Form Friday – Neutral Spine

Let’s kick off the New Year getting back to the basics. We talk about it every class but finding and working in your Neutral Spine can be difficult. Here’s the low down on neutral spine and how to find it!

Neutral spine is the natural position of the spine when all 3 curves of the spine -- cervical (neck), thoracic (middle) and lumbar (lower) -- are present and in good alignment. This is the strongest position for the spine when we are standing or sitting, and the one that we are made to move from. Knowing how to identify neutral spine is crucial for Barre Body Fit and will help you to get the most out of your classes.

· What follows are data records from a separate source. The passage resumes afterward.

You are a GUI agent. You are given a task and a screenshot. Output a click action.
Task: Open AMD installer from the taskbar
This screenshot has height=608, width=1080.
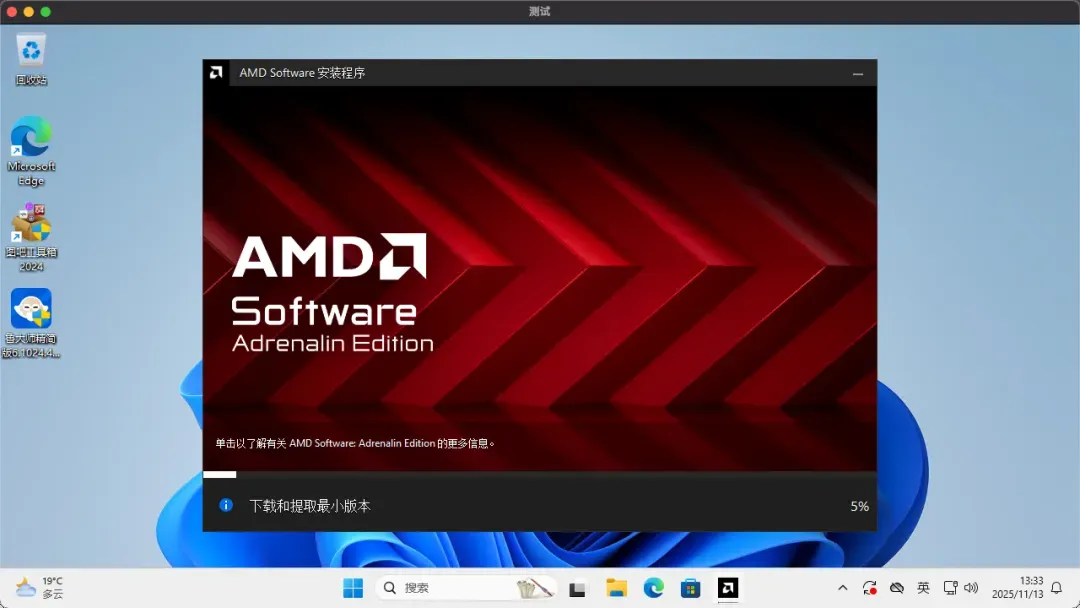728,588
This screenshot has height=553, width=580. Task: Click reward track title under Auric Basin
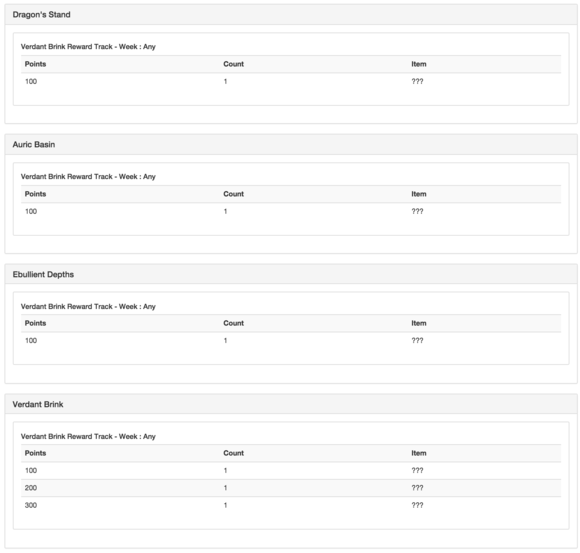coord(88,177)
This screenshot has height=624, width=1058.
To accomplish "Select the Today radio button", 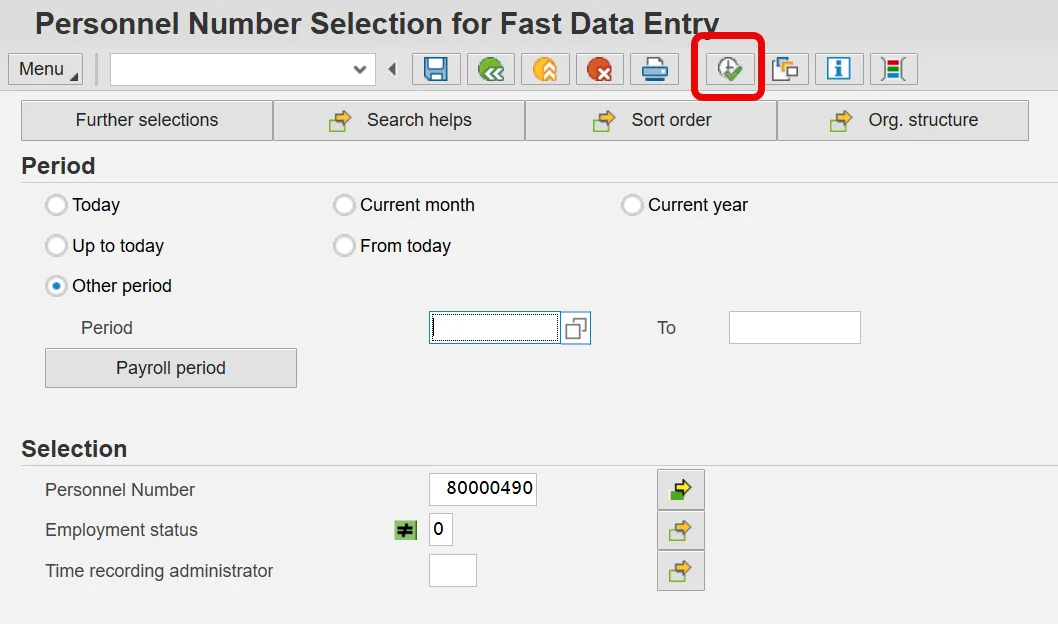I will pyautogui.click(x=56, y=205).
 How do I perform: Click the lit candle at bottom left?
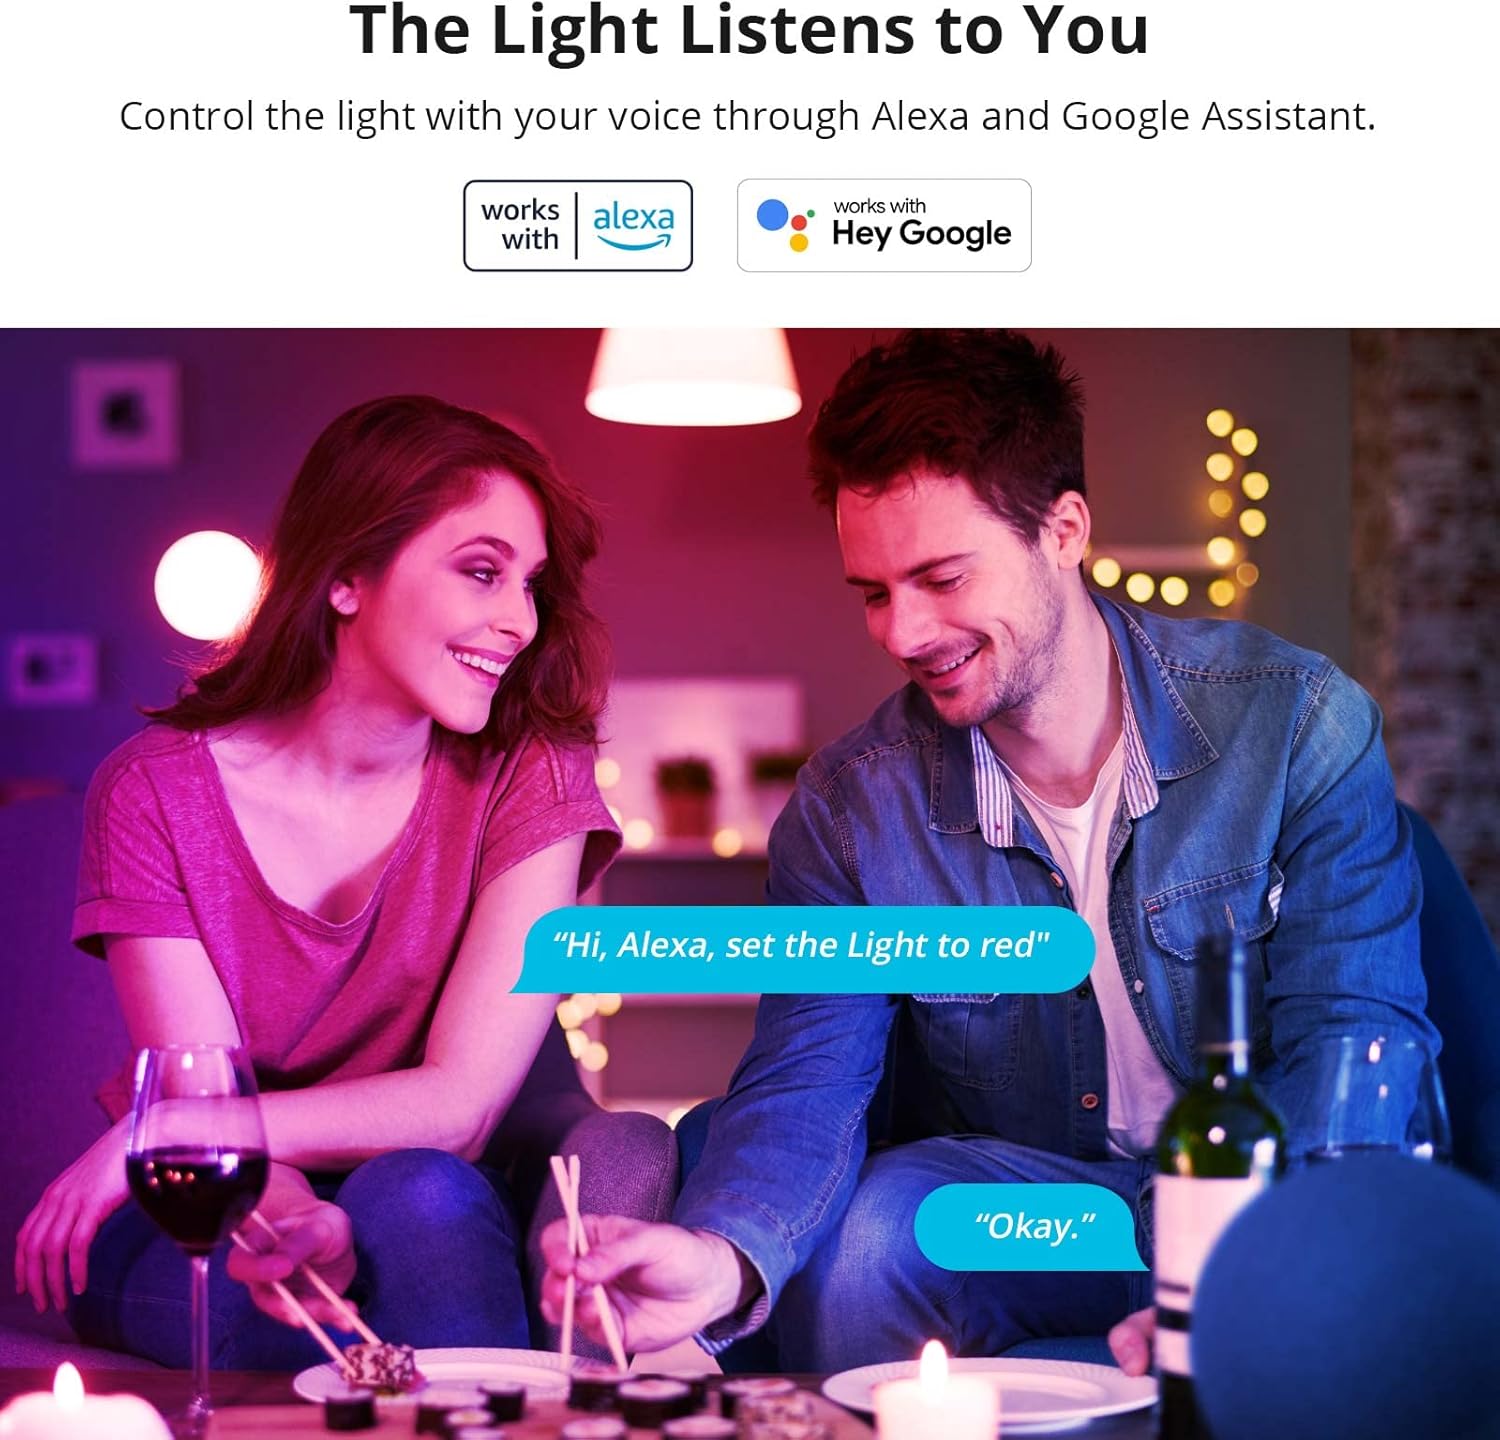70,1405
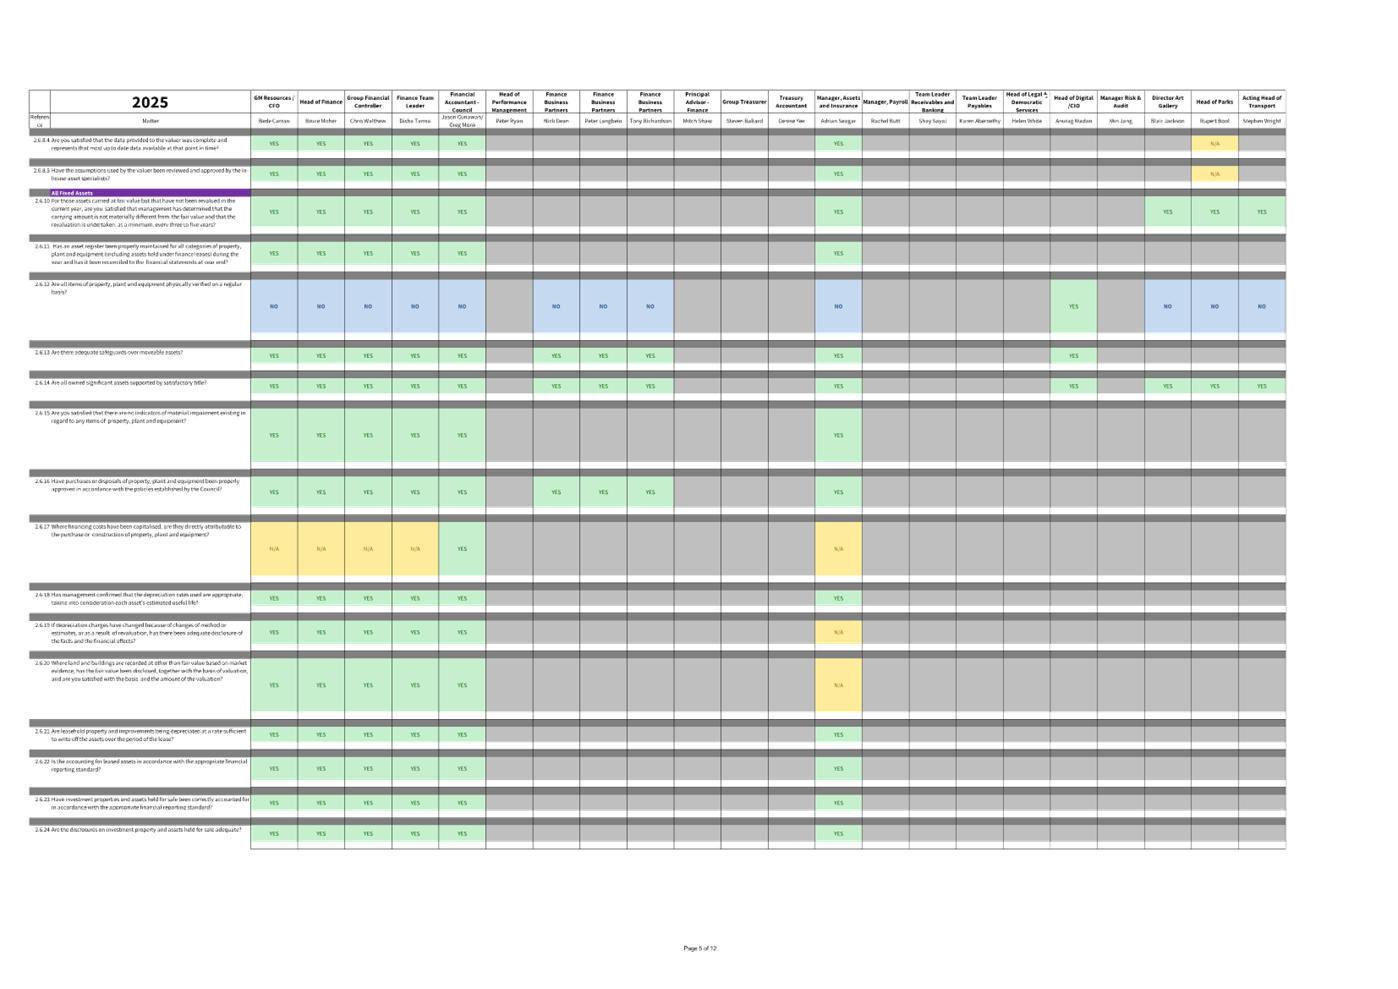
Task: Click the page footer text at the bottom center
Action: tap(700, 948)
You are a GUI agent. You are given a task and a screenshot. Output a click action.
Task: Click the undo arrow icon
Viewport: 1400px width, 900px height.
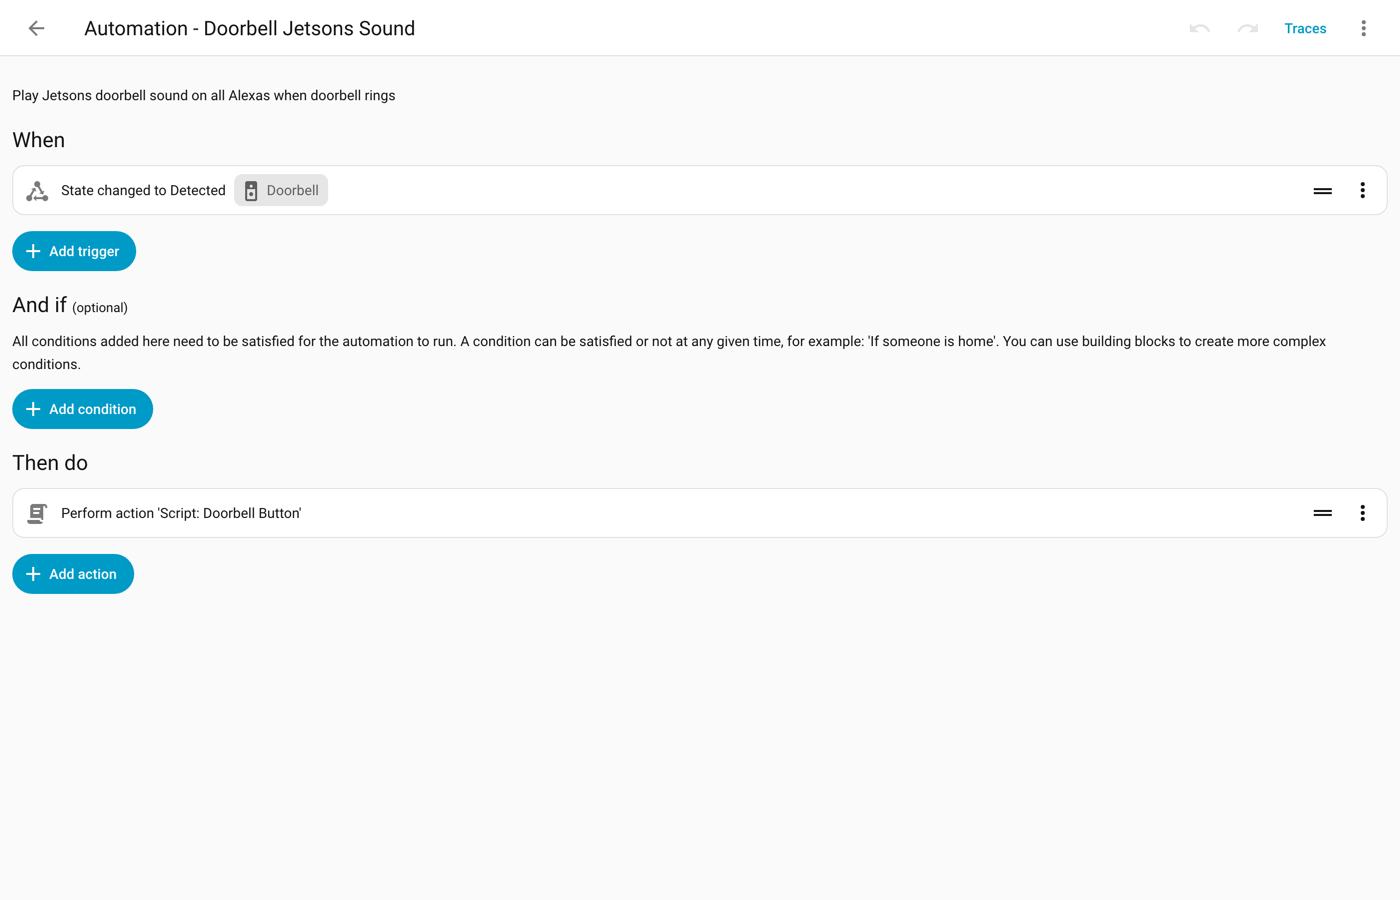click(x=1199, y=28)
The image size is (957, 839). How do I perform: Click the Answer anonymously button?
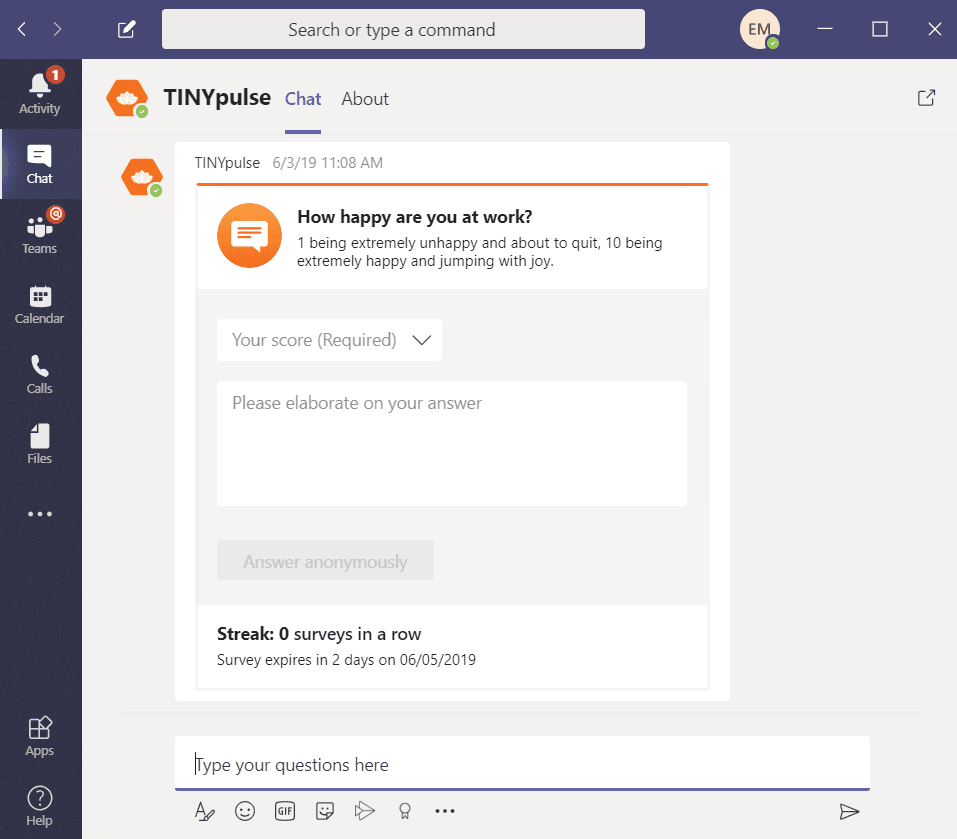tap(325, 561)
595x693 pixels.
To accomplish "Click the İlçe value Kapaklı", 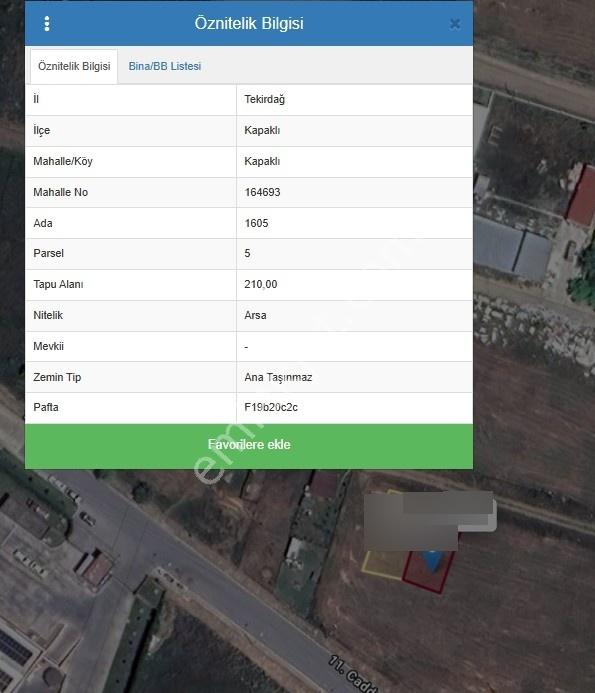I will point(262,130).
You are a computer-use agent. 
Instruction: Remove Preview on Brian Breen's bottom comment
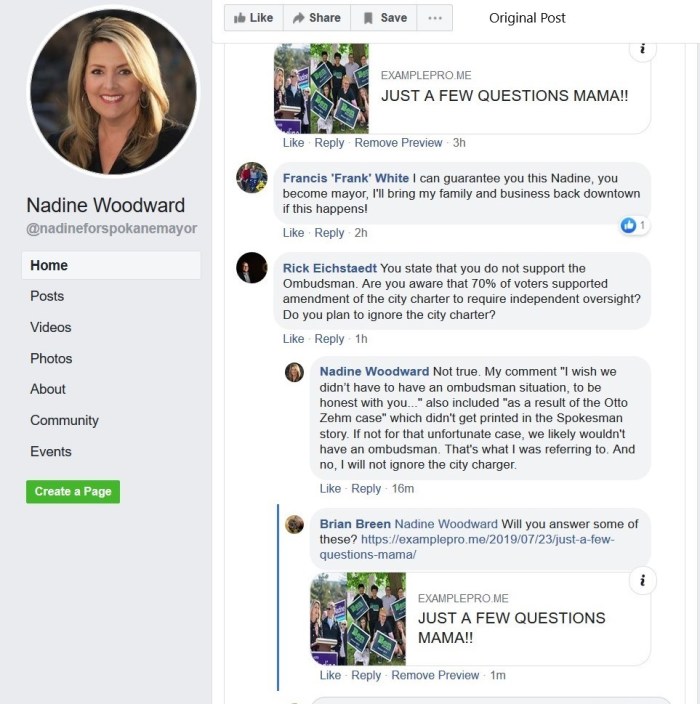point(435,675)
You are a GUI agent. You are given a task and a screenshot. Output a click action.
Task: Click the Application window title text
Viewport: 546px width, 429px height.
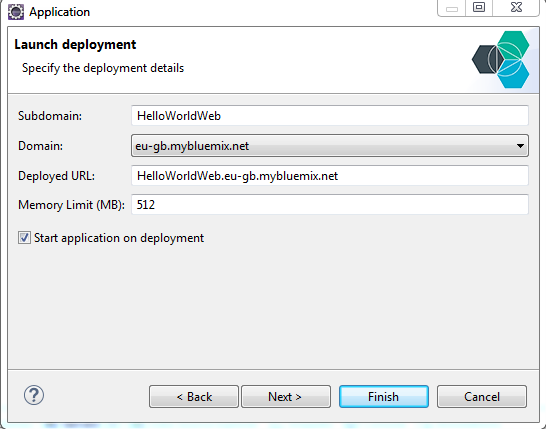coord(60,12)
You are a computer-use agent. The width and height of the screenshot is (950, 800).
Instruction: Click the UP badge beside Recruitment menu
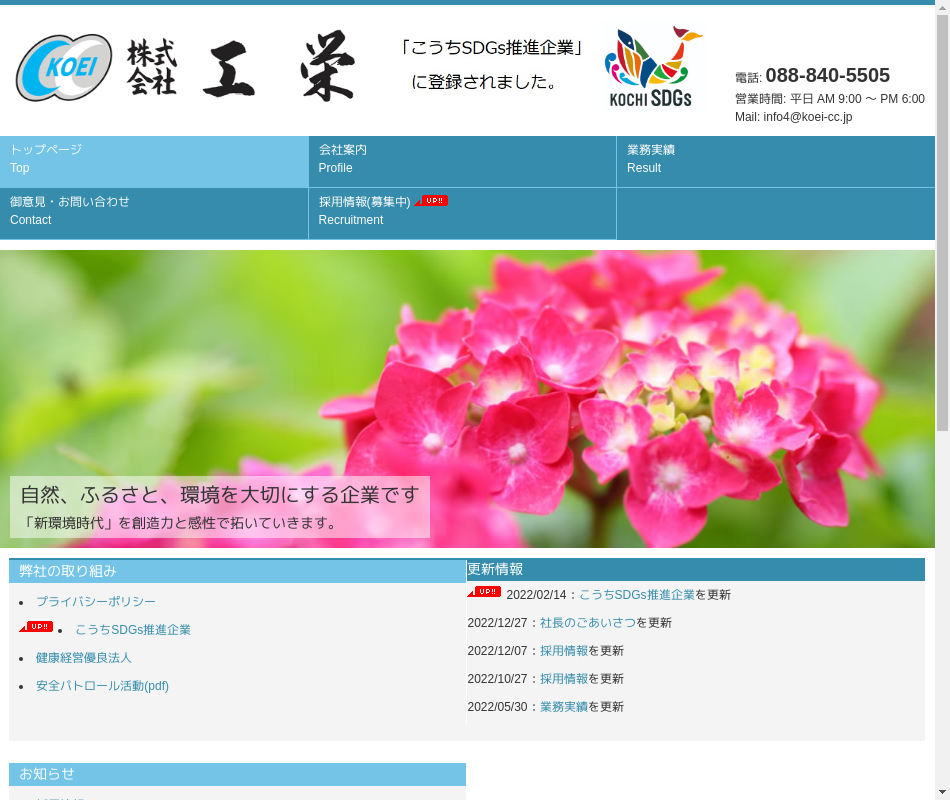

Simply, a neutral spine alignment is when the pelvis is balanced between the two exaggerated anterior and posterior positions. To become familiar with this position in your own body try lying on your back with your knees bent and your feet flat on the floor. Make sure that your legs are parallel with your heels, toes, knees, and hips all in one line. Let your arms rest at your sides. Relax your body, including your shoulders, neck, and jaw. Allow your back to rest on the floor, without effort. Your spine should have two areas that do not touch the mat underneath you: your neck and your lower back (the cervical spine and lumbar spine). These natural curves in your back function to absorb shock when you’re standing, running, jumping, or simply walking around town. When you sit, it’s important to maintain the natural curves in your spine to prevent lower back and neck strain.

Now place one hand one your rib cage ensuring your rib cage is closed. Breathe Deeply into your back and the sides of your rib cage, and all the way down to the pelvis. Exhale and use your abs to press your lower spine into the floor in a pelvic tuck. Inhale to release. Exhale and pull your lower spine up, away from the floor creating a pelvic tilt. Inhale to release. This exercise helps to feel the exaggerated positions of your spine that we want to avoid, so that we can find a balanced position.